▶ [Task to complete]
From the line containing "You are a GUI" down to the last line of the listing, quote everything word for word, and nothing else, keeping pictures out.

== Records shown ==

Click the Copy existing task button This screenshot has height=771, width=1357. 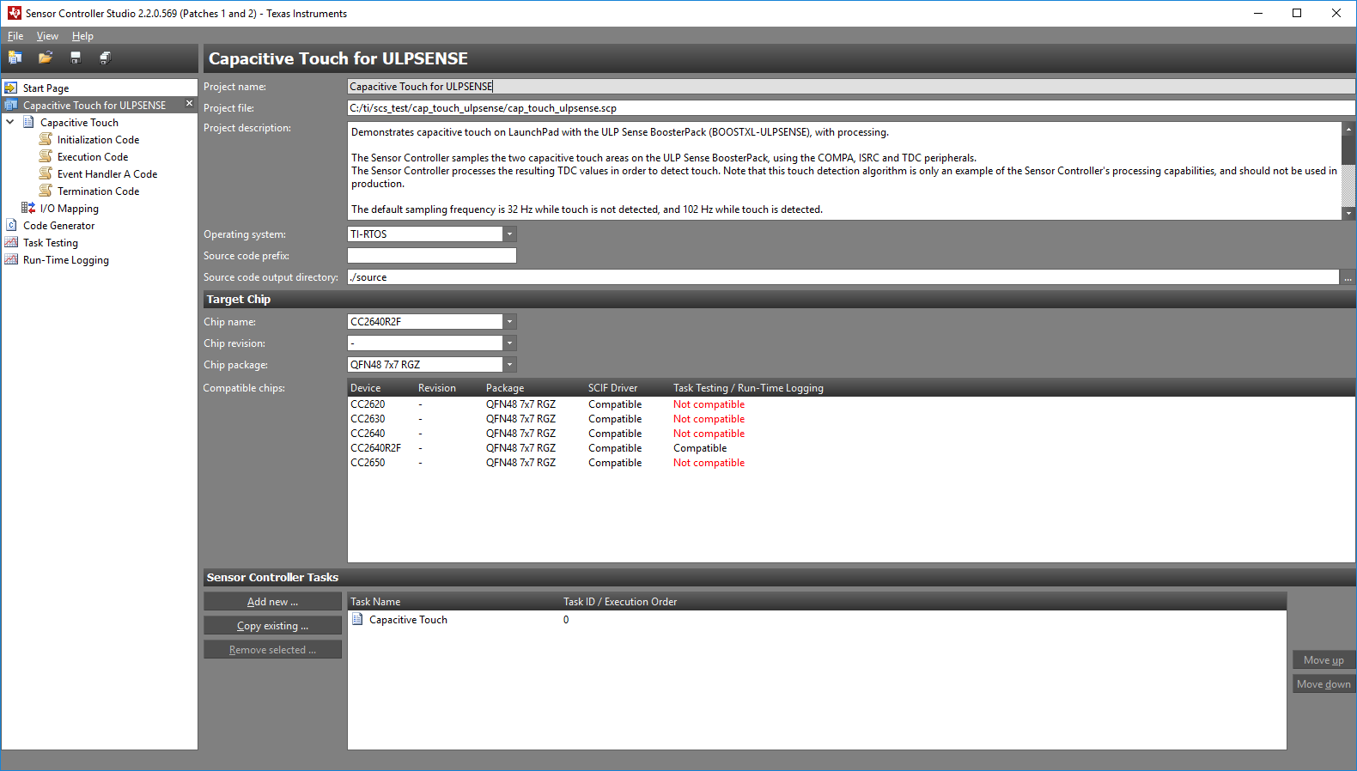pos(272,626)
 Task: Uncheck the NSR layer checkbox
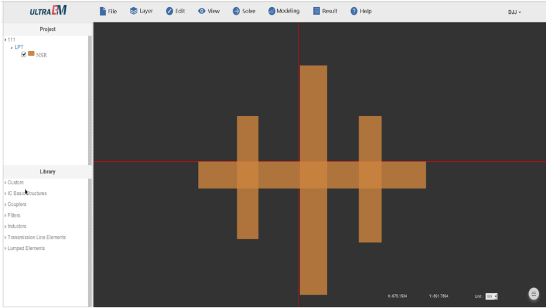(24, 54)
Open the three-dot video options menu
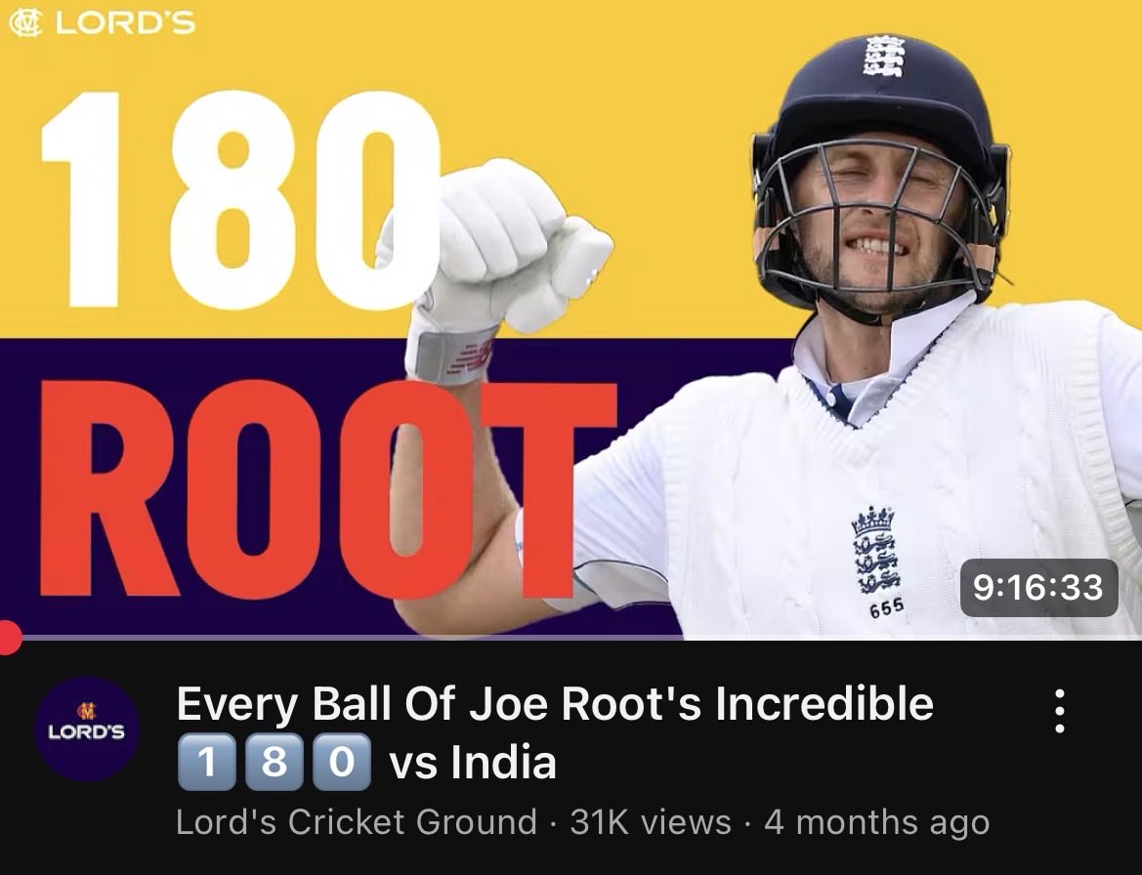Viewport: 1142px width, 875px height. (1060, 711)
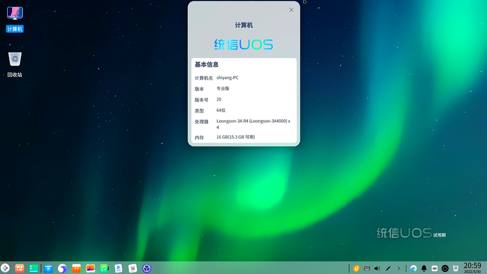Close the computer info dialog
Image resolution: width=487 pixels, height=274 pixels.
[x=291, y=10]
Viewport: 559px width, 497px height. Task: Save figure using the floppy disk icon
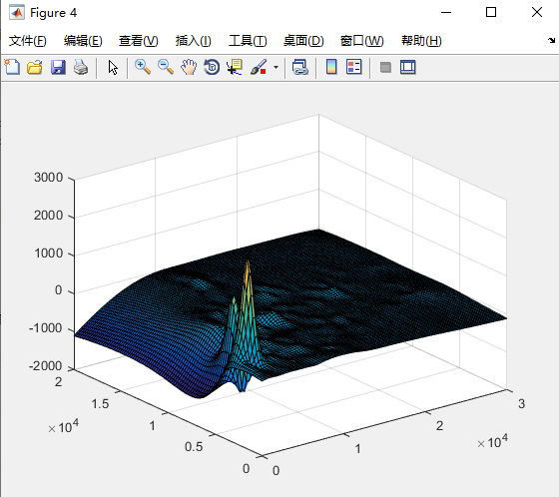click(x=58, y=67)
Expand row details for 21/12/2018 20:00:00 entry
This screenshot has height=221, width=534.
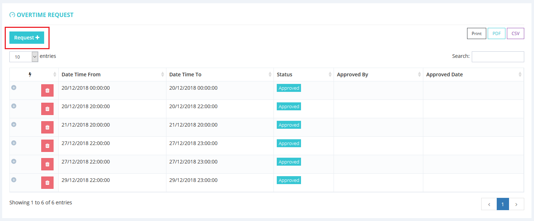click(x=14, y=124)
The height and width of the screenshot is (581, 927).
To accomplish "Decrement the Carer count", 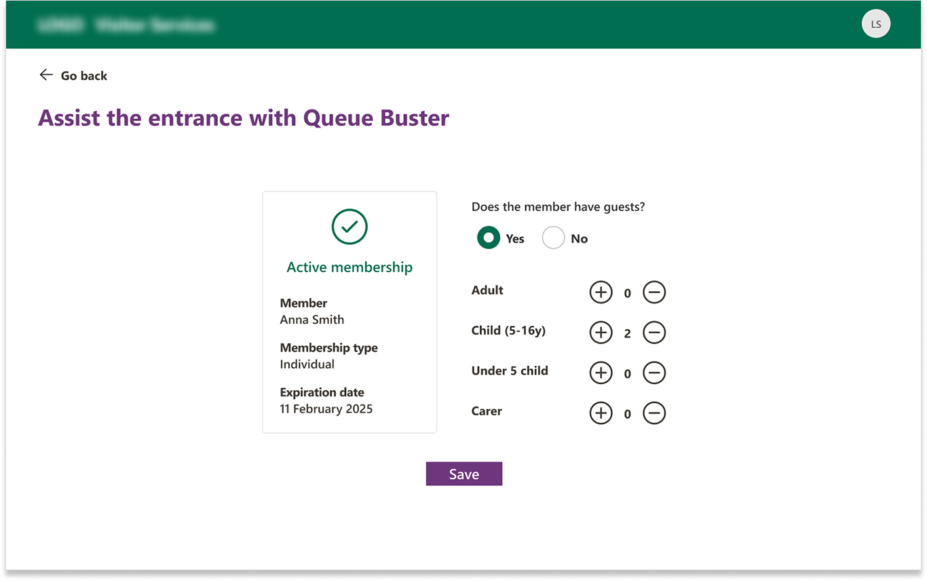I will (x=654, y=413).
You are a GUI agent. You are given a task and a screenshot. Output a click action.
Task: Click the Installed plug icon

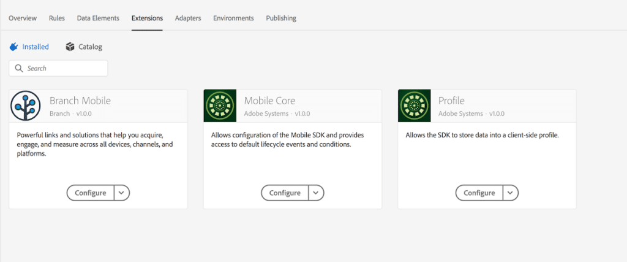point(14,47)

===

▶ [Exercise solution]
You are a GUI agent. You are given a task and a screenshot. Output a click action.
Task: Click the Installed plug icon

point(14,47)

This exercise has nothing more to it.